WLOG assume an ordering. Say $a_1\ge a_2\ge \cdots \ge a_n$ and $b_1\ge b_2\ge \cdots \ge b_n$. Now we induct on $n$. Clearly, $n=1$ is trivial. Now we come to proving the inductive step. We have some cases. Case-1: $b_n\le a_n$. Then by induction there is a $1\le k\le n-1$ for the set of $2n-2$ reals excluding $b_n,a_n$ such that : ${\sum_{i=1}^{n-1} |b_i-a_k| \ge \sum_{i=1}^{n-1}|a_i-a_k|}$ And we have $b_n\le a_n\le a_k$ hence $|a_n-a_k|\le |b_n-a_k|$ thus see that $a_k$ works for $2n$ as well. Case-2: $a_1\le b_1$ Then there is $2\le k\le n$ such that $\sum_{i=2}^{n}|a_i-a_k|\le \sum_{i=2}^{n}|b_i-b_k|$ and we also have $a_k\le a_1\le b_1$ hence $|a_1-a_k|\le |b_1-b_k|$, and thus we are done for this case also. Case-3: For all $i$, $a_n\le b_i\le a_1$ Let $\sum_{i=1}^{n}|a_i-x|=f(x)$ and $\sum_{i=1}^{n}|b_i-x|=g(x)$. See that $f(a_1)+f(a_n)=g(a_1)+g(a_n)=n(a_1-a_n)$. Now suppose $f(a_1)>g(a_1),f(a_n)>g(a_n)$ then we reach a contradiction then there is $1\le k\le n$ such that $f(a_k)\le g(a_k)$ in this case here $k=1$ or $n$. Thus proved in all cases.$\blacksquare$

Suppose that $ a_1 \le a_2 \le ... \le a_n $ and $ b_1 \le b_2 \le ... \le b_n $ Now, notice that $ |a_i-a_1|+|a_i-a_n|=a_n-a_1 \le |b_j-a_1|+|b_j-a_n| $ for $ 1\le i,j \le n $ (by using triangle inequality) Therefore, the statement must be true for $ k=1 $ or $ k=n $.

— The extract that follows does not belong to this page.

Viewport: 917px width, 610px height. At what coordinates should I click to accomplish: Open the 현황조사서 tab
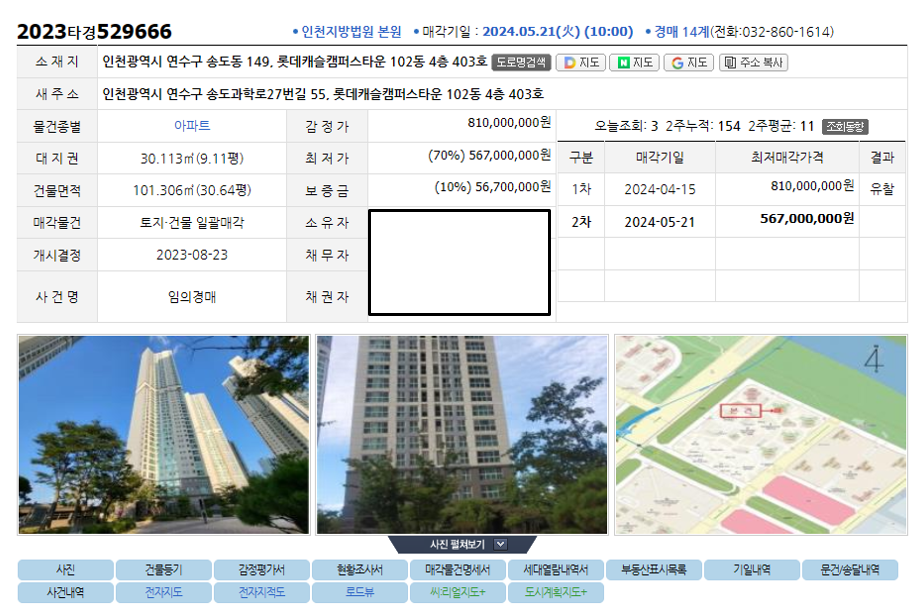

Yes.To be more precise if $a_s,a_l$ be the smallest and largest of the $a_i$'s and $b_s,b_l$ be the smallest and largest of the $b_i$'s then $|a_l-a_i|+|a_i-a_s|=a_l-a_s \le |b_i-a_l|+|b_i-a_s|$.Summing over all $i$ we get $\sum_{i=1}^{n}{|a_i-a_l|}+\sum_{i=1}^{n}{|a_i-a_s|} \le \sum_{i=1}^{n}{|b_i-a_l|}+\sum_{i=1}^{n}{|b_i-a_s|}$.Thus $k=s$ or $k=l$.